Weighty technology drivers

There is a rosy outlook for the sector as well, and stocks in the tech sector are generally enjoying very steady development. Company investments in technology continue to rise as the infrastructure deficits that were built up due to the financial crisis continue to be rectified and because new business areas continue to arise in areas such as the health-care sector (applications, portable appliances, smart home) and in retail (customer identification, mobile payment systems). What is more, many business activities such as online portals are driven by technology and are therefore buoying the sector.

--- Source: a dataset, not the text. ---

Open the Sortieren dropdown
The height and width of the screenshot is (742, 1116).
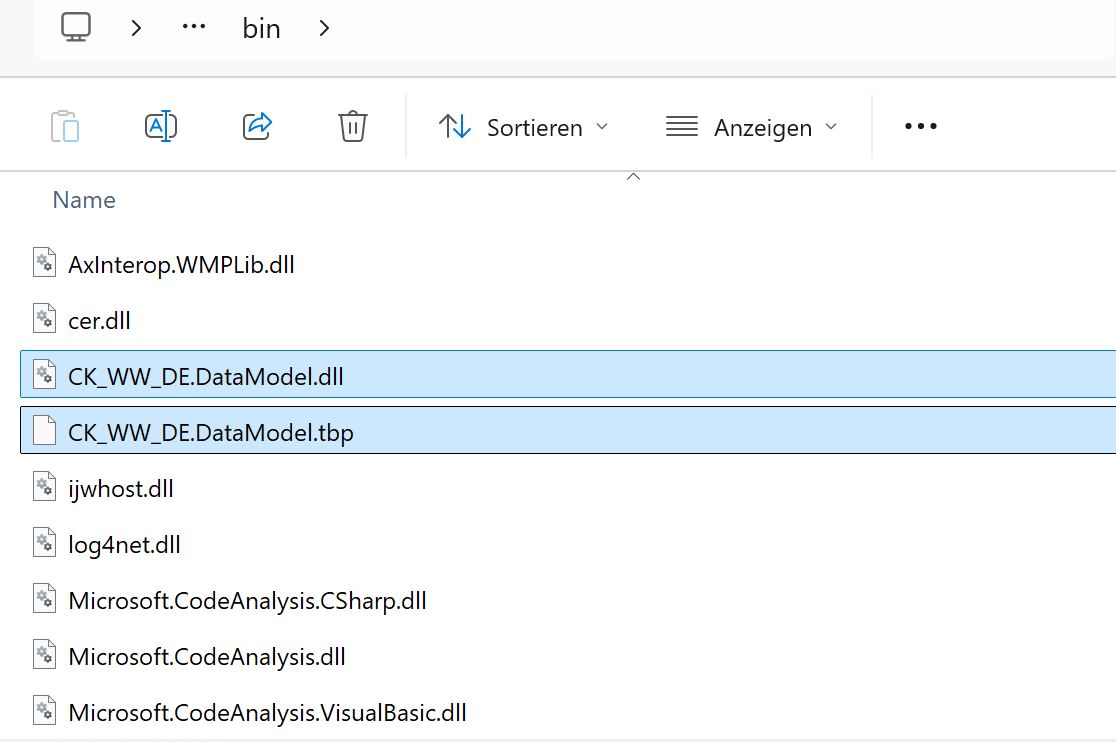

With regard to the current developments, DNB firmly believes that it is right to give a high weighting to established stocks like Apple, SAP and Oracle, while stocks such as Amazon are still not recommended for investors. The focus with regard to Apple is on its new product cycle: the new product launch expected in September should move its stocks further into the high-margin segment. ‘This will enable Apple to tap new profit margin potential and will keep it out in front in the price war that is being fired up by Chinese manufacturers in particular,’ says Anders Tandberg-Johansen. SAP is likewise generating good results, he says. In addition, SAP and Oracle stand out due to their high proportions of recurring income and their favourable valuation levels.

Robust outlook

As far as economic development is concerned, DNB does not believe that there are any sector-specific risks, and the outlook for the tech sector remains robust. Possible geostrategic uncertainties like those in Russia, for instance, may affect individual stocks with regard to the awarding of contracts – but are unlikely to affect the sector as a whole. In addition, underweighting sensitive stocks such as telecom stocks would be good preparation in anticipation of possible interest rate hikes.